(Data extracted from a collection)
=-=-=

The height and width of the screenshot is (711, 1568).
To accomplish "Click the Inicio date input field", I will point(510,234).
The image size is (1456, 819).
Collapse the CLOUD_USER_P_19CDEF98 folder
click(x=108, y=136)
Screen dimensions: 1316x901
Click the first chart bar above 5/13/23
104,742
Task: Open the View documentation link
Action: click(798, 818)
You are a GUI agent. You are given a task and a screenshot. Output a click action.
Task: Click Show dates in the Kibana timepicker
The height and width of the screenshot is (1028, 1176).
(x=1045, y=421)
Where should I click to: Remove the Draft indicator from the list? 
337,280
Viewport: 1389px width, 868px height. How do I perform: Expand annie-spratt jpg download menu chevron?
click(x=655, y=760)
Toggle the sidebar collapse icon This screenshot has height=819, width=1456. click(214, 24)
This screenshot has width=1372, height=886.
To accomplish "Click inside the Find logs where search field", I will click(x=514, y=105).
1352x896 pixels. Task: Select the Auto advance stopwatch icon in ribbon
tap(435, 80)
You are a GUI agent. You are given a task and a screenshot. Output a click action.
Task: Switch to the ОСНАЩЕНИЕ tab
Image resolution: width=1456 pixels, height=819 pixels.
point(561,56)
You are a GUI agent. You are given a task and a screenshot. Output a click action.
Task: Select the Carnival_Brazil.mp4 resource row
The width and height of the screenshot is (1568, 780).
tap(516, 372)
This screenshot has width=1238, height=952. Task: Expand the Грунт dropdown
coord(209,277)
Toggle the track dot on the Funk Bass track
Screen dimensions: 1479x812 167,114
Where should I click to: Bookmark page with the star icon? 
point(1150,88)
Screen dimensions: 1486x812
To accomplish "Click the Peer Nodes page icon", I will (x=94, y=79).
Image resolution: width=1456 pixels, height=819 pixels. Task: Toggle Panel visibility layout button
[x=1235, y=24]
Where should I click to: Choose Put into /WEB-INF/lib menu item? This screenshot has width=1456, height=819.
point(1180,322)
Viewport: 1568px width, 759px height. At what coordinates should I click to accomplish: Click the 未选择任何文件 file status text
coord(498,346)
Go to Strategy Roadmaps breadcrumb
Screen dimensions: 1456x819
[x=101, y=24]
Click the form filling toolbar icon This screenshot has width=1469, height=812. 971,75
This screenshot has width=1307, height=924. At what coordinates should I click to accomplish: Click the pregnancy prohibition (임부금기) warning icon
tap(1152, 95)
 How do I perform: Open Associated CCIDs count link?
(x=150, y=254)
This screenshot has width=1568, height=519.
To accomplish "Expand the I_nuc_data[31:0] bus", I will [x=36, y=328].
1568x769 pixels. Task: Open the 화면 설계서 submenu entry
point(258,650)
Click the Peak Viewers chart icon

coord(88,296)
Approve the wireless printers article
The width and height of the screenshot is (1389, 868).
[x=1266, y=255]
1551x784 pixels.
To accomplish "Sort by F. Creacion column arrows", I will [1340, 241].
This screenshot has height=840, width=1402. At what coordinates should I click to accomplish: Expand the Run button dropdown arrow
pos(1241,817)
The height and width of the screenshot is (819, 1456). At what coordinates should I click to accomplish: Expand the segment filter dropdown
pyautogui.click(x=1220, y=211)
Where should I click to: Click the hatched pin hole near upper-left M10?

=-=-=

PROBLEM DETAILS: An exact, complete copy of the records is the expected answer.

ANSWER BELOW:
The height and width of the screenshot is (711, 1568).
To accomplish "Click the Inicio date input field", I will point(510,234).
The image size is (1456, 819).
Collapse the CLOUD_USER_P_19CDEF98 folder
click(x=108, y=136)
Screen dimensions: 1316x901
Click the first chart bar above 5/13/23
104,742
Task: Open the View documentation link
Action: click(798, 818)
You are a GUI agent. You are given a task and a screenshot. Output a click action.
Task: Click Show dates in the Kibana timepicker
The height and width of the screenshot is (1028, 1176).
(x=1045, y=421)
Where should I click to: Remove the Draft indicator from the list? 
337,280
Viewport: 1389px width, 868px height. How do I perform: Expand annie-spratt jpg download menu chevron?
click(x=655, y=760)
Toggle the sidebar collapse icon This screenshot has height=819, width=1456. click(214, 24)
This screenshot has width=1372, height=886.
To accomplish "Click inside the Find logs where search field", I will click(x=514, y=105).
1352x896 pixels. Task: Select the Auto advance stopwatch icon in ribbon
tap(435, 80)
You are a GUI agent. You are given a task and a screenshot. Output a click action.
Task: Switch to the ОСНАЩЕНИЕ tab
Image resolution: width=1456 pixels, height=819 pixels.
point(561,56)
You are a GUI agent. You are given a task and a screenshot. Output a click action.
Task: Select the Carnival_Brazil.mp4 resource row
The width and height of the screenshot is (1568, 780).
tap(516, 372)
This screenshot has width=1238, height=952. Task: Expand the Грунт dropdown
coord(209,277)
Toggle the track dot on the Funk Bass track
Screen dimensions: 1479x812 167,114
Where should I click to: Bookmark page with the star icon? 
point(1150,88)
Screen dimensions: 1486x812
To accomplish "Click the Peer Nodes page icon", I will (x=94, y=79).
Image resolution: width=1456 pixels, height=819 pixels. Task: Toggle Panel visibility layout button
[x=1235, y=24]
Where should I click to: Choose Put into /WEB-INF/lib menu item? This screenshot has width=1456, height=819.
point(1180,322)
Viewport: 1568px width, 759px height. At what coordinates should I click to accomplish: Click the 未选择任何文件 file status text
coord(498,346)
Go to Strategy Roadmaps breadcrumb
Screen dimensions: 1456x819
[x=101, y=24]
Click the form filling toolbar icon This screenshot has width=1469, height=812. 971,75
This screenshot has width=1307, height=924. At what coordinates should I click to accomplish: Click the pregnancy prohibition (임부금기) warning icon
tap(1152, 95)
 How do I perform: Open Associated CCIDs count link?
(x=150, y=254)
This screenshot has width=1568, height=519.
To accomplish "Expand the I_nuc_data[31:0] bus", I will [x=36, y=328].
1568x769 pixels. Task: Open the 화면 설계서 submenu entry
point(258,650)
Click the Peak Viewers chart icon

coord(88,296)
Approve the wireless printers article
The width and height of the screenshot is (1389, 868).
[x=1266, y=255]
1551x784 pixels.
To accomplish "Sort by F. Creacion column arrows", I will [1340, 241].
This screenshot has height=840, width=1402. At what coordinates should I click to accomplish: Expand the Run button dropdown arrow
pos(1241,817)
The height and width of the screenshot is (819, 1456). At what coordinates should I click to accomplish: Expand the segment filter dropdown
pyautogui.click(x=1220, y=211)
Where should I click to: Click the hatched pin hole near upper-left M10?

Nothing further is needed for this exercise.